Während sich die vier Landesminister bis hierin und auch beim folgenden Tagesordnungspunkt, bei dem es um den „Kampf gegen die unerhörte Belastung des ganzen Volkes wie auch insbesondere der Beamtenschaft durch das Überwuchern der Sammeltätigkeit“ ging, ausweislich des Protokolls lediglich als Zuhörer betätigt hatten, nahmen Finanz- und Wirtschaftsminister Walter Köhler und Innenminister Karl Pflaumer zum nächsten Gesprächsgegenstand, der akuten „Futterknappheit“ und einer drohenden „Verschleuderung des Viehstandes“, Stellung.
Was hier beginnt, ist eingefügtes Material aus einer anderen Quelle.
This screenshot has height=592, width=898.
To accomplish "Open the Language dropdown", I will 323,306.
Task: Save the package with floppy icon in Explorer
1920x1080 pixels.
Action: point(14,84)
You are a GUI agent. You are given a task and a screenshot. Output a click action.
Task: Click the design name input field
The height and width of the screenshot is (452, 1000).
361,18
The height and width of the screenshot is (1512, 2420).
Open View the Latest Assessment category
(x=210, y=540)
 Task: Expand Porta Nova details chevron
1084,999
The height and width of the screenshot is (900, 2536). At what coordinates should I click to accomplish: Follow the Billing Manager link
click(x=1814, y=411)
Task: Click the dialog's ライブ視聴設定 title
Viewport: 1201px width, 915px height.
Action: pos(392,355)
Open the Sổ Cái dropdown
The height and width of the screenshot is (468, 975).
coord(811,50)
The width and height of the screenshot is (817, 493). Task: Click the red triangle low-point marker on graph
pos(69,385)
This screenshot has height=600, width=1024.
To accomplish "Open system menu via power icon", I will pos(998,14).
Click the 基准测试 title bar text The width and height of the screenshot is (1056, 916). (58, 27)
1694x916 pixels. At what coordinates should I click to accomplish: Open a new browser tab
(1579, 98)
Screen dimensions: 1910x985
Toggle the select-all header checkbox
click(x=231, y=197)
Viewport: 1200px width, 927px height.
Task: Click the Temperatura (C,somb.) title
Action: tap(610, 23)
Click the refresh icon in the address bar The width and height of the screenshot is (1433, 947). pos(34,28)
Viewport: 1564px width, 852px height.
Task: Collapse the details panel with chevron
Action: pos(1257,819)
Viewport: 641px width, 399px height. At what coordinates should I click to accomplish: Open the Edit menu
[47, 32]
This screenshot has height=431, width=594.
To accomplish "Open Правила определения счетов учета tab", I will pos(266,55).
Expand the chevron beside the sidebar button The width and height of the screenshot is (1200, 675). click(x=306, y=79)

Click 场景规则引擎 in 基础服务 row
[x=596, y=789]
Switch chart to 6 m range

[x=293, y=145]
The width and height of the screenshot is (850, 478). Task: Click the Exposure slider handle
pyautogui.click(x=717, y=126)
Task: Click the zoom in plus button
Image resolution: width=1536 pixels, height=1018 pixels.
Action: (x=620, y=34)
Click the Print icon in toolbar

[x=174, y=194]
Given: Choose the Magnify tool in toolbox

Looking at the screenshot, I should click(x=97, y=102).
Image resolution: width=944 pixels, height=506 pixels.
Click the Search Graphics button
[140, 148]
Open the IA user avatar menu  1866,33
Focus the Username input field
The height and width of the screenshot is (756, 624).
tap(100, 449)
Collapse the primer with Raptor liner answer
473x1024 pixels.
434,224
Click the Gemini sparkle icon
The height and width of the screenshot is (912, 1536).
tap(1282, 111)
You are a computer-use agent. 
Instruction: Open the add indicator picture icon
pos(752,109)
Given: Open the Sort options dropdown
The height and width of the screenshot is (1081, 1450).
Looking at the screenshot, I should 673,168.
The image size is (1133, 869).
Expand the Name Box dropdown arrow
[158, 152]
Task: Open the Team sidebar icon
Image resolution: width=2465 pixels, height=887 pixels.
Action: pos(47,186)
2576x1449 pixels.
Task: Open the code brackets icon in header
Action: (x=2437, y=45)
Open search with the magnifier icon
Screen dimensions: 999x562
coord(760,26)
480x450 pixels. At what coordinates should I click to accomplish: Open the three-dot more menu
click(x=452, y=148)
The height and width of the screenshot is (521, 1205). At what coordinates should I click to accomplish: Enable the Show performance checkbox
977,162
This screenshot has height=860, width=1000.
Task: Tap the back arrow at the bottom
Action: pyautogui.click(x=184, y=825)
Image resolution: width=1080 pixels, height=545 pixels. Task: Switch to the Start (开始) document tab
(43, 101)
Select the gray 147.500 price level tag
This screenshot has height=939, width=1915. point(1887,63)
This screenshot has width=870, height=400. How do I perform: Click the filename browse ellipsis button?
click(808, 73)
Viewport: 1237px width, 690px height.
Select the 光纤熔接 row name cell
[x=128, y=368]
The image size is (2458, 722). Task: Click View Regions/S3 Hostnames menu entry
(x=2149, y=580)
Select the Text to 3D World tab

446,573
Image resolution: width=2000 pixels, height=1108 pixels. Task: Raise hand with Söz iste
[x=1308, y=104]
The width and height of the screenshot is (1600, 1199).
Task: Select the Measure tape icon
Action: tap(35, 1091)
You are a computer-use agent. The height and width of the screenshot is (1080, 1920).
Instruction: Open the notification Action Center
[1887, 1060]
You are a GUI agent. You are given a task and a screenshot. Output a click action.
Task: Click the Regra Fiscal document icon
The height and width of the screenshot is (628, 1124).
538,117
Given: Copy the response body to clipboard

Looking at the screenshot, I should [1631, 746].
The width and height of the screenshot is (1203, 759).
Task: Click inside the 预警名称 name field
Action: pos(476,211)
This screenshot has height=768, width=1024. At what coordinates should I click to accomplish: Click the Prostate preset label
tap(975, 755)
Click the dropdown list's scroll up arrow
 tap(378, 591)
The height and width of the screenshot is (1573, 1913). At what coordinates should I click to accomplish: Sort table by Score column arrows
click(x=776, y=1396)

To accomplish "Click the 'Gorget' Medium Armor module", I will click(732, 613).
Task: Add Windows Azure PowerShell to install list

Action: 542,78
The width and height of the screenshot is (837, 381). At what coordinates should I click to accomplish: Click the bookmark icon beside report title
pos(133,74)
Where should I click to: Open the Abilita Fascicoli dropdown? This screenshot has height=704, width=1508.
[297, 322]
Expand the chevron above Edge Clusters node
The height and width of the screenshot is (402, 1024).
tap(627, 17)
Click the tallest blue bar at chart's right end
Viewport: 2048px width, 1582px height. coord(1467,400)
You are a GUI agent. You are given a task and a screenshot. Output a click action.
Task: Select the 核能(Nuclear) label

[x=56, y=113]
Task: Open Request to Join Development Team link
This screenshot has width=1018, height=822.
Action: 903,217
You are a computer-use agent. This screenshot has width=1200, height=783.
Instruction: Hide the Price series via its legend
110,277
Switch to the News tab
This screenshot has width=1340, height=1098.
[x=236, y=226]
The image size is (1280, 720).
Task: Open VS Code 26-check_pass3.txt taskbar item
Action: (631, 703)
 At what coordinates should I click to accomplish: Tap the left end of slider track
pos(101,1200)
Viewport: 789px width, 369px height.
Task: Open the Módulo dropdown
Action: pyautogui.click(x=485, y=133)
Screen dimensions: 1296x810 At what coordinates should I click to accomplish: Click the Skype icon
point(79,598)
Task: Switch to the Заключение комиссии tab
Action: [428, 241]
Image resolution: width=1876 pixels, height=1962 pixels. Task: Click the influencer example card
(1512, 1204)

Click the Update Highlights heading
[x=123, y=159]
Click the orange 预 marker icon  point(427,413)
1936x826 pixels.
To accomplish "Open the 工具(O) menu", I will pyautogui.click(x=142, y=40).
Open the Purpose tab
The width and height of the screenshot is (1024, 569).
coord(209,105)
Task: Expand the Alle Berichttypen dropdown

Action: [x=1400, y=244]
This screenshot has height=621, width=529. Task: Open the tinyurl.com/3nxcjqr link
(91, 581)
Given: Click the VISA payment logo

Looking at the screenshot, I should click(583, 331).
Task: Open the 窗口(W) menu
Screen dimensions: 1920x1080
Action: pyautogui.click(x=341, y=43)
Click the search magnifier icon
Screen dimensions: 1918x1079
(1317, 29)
Was sie zu einer weiteren Frage meinten, die der Reichsstatthalter außerhalb der Tagesordnung ansprach, geht aus dem Protokoll nicht hervor – leider, denn auch dieses Thema berührt mit der Fortdauer, Bedrängung und Pflege regionaler Traditionen während der nationalsozialistischen Herrschaft eine der Leitfragen unseres Projekts. Immerhin gibt das Protokoll zu erkennen, dass der badische Gauleiter und Reichsstatthalter den alten Landesfarben keine große Achtung mehr entgegenbrachte. Wagner wünschte nämlich, „daß die staatlichen und gemeindlichen Gebäude nur noch mit der schwarz-weiß-roten Flagge und der Hakenkreuzflagge beflaggt würden (…). Die gelb-rot-gelbe Flagge solle als überholt verschwinden“.